The news no parent wants to hear.

From that point on all of our lives were changed. Miller became our focus and we took to the fight one day at a time. We figured out early on that this was a marathon… not a sprint. Miller was in and out of hospitals for over a year for treatments, our family was separated for long periods of time due to treatments, and our hearts ached from the anxiety of never knowing how things would turn out.

The stress and pressure of trying to keep a family on track while fighting a battle with cancer is incredibly tough. One of us continued to run a household in Augusta, Georgia while the other was with Miller in Atlanta, Georgia and Houston, Texas for treatments. We felt stretched with all of our hearts and minds with Miller and body in the day to day activities to keep life for our girls as normal as possible. We were fortunate to have a great support system made up of family, friends, and even people that had heard our story asking to help.

A hopeful recovery.

Miller was released from the hospital clear of cancer in May 2015. He went through five rounds of chemo therapy, two rounds of stem cell transplant, and six weeks of proton beam radiation. We only returned to the hospital for quarterly MRI scans to check for any potential growth of cancer.

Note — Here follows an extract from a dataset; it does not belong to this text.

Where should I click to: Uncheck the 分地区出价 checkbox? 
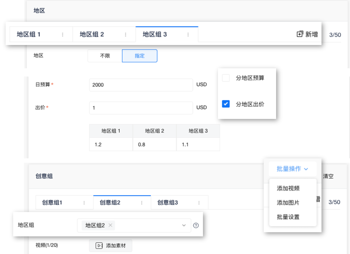pos(225,104)
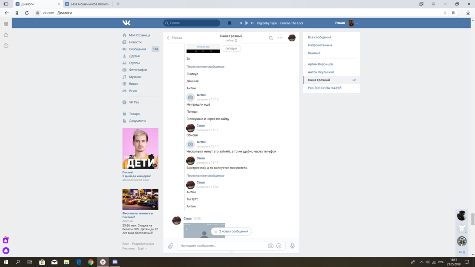Play the Big Baby Tape track

[x=246, y=23]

Life was instantly better as the entire family could see Miller daily. Although Miller wasn’t the same little boy due to significant developmental delays due to his age at diagnosis, location of his tumor, removal of the tumor and the treatments he underwent to fight his cancer, we continued to celebrate each day with him. He went to speech, physical and occupational therapies six times a week in an effort to improve his status. He started school in April 2016 at 3 years old.

Finally, the world seemed to be back in control! We felt normal. Miller would go to his sisters soccer games, we could lay in bed with him every night, eat as a family, be a family again. Our family felt complete again and we would celebrate 90 days at a time between MRI scans.

When things took a turn for the worse.

In November 2016, Miller had an MRI scan that showed some potential growth of PNET (Primitive Neuro Ectodermal Tumor). This was the same tumor that he had been diagnosed with before. It appeared to be back and the treatments were found to only delay the growth. We met with doctors and discussed the options and decided that we wanted to go home for the holidays. We wanted to be together and enjoy the time as it could be our last with Miller.

In January 2017, Miller was scheduled for brain surgery in an effort to biopsy the tumor and remove as much as possible. By that time, the tumor had wrapped around the auditory canal causing Miller to lose hearing and facial expression on one side of his head. When Miller came out of surgery, the doctors had resected all of the tumor they could. Two weeks later, our fears came to reality when we received feedback from the biopsy.

Miller's angel wings.

Over the next few months, we committed our lives to enjoying the time we could with Miller. We called in Hospice and continued to live one day at a time. On April 25, 2017, Miller gained his angel wings. He was no longer in pain, in a wheel chair, or trapped in a hampered body as a 4 year old. He left a hole in our family, but we know that he is always with us in spirit.

We met a lot of families through our journey with Miller that were not as fortunate as us, that had to sell their businesses. Quit their jobs. Leave their child unattended at a hospital for a week at a time, just to keep a job. To make ends meet. And this is where the idea for All In for Miller began.